In lui era la vita e la vita era la luce degli uomini; la luce splende nelle tenebre, ma le tenebre non l'hanno accolta… Veniva nel mondo la luce vera, quella che illumina ogni uomo… E il Verbo si fece carne e venne ad abitare in mezzo a noi; e noi vedemmo la sua gloria, gloria come di unigenito dal Padre, pieno di grazia e di verità…Dio nessuno l'ha mai visto: proprio il Figlio unigenito, che è nel seno del Padre, lui lo ha rivelato.(Gv 1, 4-5.9.14.18).

lunedì 3 dicembre 2012

Tempo di speranza


Ieri liturgicamente si è entrati in Avvento, tempo di attesa vigilante verso il Natale. Tempo di speranza, per cui sento di formulare un auspicio e un augurio. Quanto sarebbe bello se ci fossero meno luminarie e più Luce nel cuore di ciascuno.

domenica 4 novembre 2012

"La fede della Chiesa"

Cristo si, la Chiesa no. Non è raro di questi tempi sentire questa affermazione anche da parte di credenti battezzati nella Chiesa cattolica che non riescono più a cogliere il senso di un’appartenenza salvifica. Benedetto XVI, il papa teologo-catechista, proseguendo il “cammino di meditazione sulla fede cattolica” durante l’Udienza generale del mercoledì, ha affrontato proprio il tema della fede della Chiesa.

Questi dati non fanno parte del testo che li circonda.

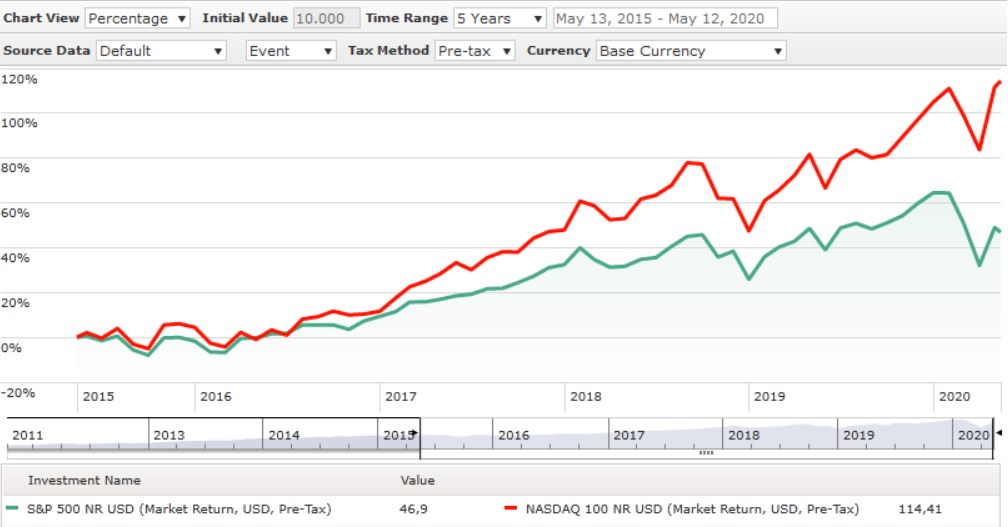Click the Investment Name column header
Screen dimensions: 1008x527
[x=84, y=481]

 Il Santo Padre in particolare ha evidenziato l’essenzialità della Chiesa nella missione di salvezza per ciascuno di cui la stessa è portatrice per mandato divino. Essenzialità che deriva dal carattere intrinsecamente comunitario della fede, sebbene assunta individualmente. Il Papa spiega: “Certo, l’atto di fede è un atto eminentemente personale, che avviene nell’intimo più profondo e che segna un cambiamento di direzione, una conversione personale: è la mia esistenza che riceve una svolta, un orientamento nuovo”. 

Per cui quando si afferma “Credo”, ricorda il Papa “ questo mio credere non è il risultato di una mia riflessione solitaria, non è il prodotto di un mio pensiero, ma è frutto di una relazione, di un dialogo, in cui c’è un ascoltare, un ricevere e un rispondere; è il comunicare con Gesù che mi fa uscire dal mio «io» racchiuso in me stesso per aprirmi all’amore di Dio Padre. E’ come una rinascita in cui mi scopro unito non solo a Gesù, ma anche a tutti quelli che hanno camminato e camminano sulla stessa via; e questa nuova nascita, che inizia con il Battesimo, continua per tutto il percorso dell’esistenza. Non posso costruire la mia fede personale in un dialogo privato con Gesù, perché la fede mi viene donata da Dio attraverso una comunità credente che è la Chiesa e mi inserisce così nella moltitudine dei credenti in una comunione che non è solo sociologica, ma radicata nell’eterno amore di Dio, che in Se stesso è comunione del Padre, del Figlio e dello Spirito Santo, è Amore trinitario. La nostra fede è veramente personale, solo se è anche comunitaria: può essere la mia fede, solo se vive e si muove nel «noi» della Chiesa, solo se è la nostra fede, la comune fede dell’unica Chiesa”. 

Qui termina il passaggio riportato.